The forum featured three sessions:

  1. Experiences and Challenges of Pension Accumulation Systems in the CEE Region: Experts from Lithuania, Croatia, Poland, and Estonia shared their experiences. A key takeaway was the importance of political stability and consistency in policies to build a strong pension system that gains the trust of its citizens. Important factors that will ensure higher replacement rates in the future include higher contribution rates, greater employer participation in pension accumulation defined contribution schemes, and broader coverage of the working population in pension accumulation programs. It appears that countries that have partly withdrawn from pension accumulation systems earlier and used funds earmarked for the future to address current needs, face significant challenges in restoring higher accumulation levels and potentially achieving higher replacement rates.
  2. The Future of Pension Systems in CEE Countries: Keynote speeches by Patrick Hoedjes from EIOPA and Valdis Zagorskis from the European Commission set the stage.

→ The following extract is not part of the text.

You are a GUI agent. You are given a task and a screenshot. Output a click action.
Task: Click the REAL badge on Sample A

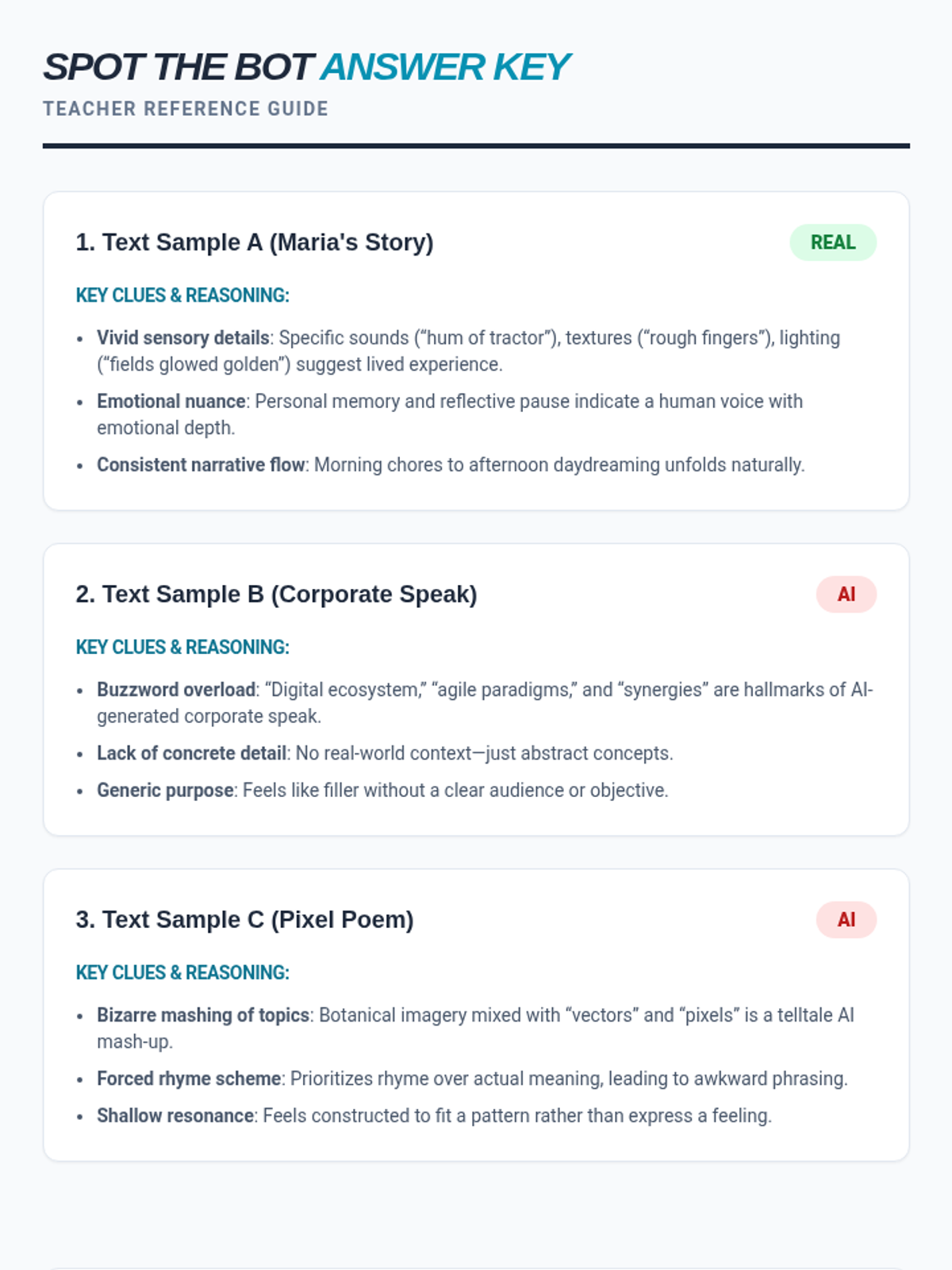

Patrick Hoedjes emphasised the importance of multi-pillar systems, while Valdis Zagorskis presented findings from the Pension Adequacy Report, discussing the replacement rate levels and the large gender pension gap across Member States. A panel discussion followed, highlighting the role of pension funds for economic growth, and the need to allow pension funds to invest in more productive areas in some Member States.
  3. The Role of Employers in Pension Development in the CEE Region:  This panel explored the varying levels of employer engagement in different countries. The low contribution levels of employers in Lithuania were discussed. Comparisons were made with Germany and the Netherlands, where employer contributions play a significant role. The discussion highlighted the importance of continuous dialogue between the government, employees, and employers to create a framework incentivising employers’ contributions to pension schemes.  

In his closing remarks, Matti Leppälä emphasised that, regardless of the resilience of the system, increasing savings will be essential in the face of changing demographics in Europe. He insisted that while pension funds are managed at the national level, the European Union plays an important role. With the new European Commission mandate focusing on boosting growth and competitiveness, pension funds will unavoidably be part of the EU agenda.  

The CEEC Forum 2024 reaffirmed the commitment of PensionsEurope and stakeholders in the CEE region to building robust, sustainable pension systems for future generations.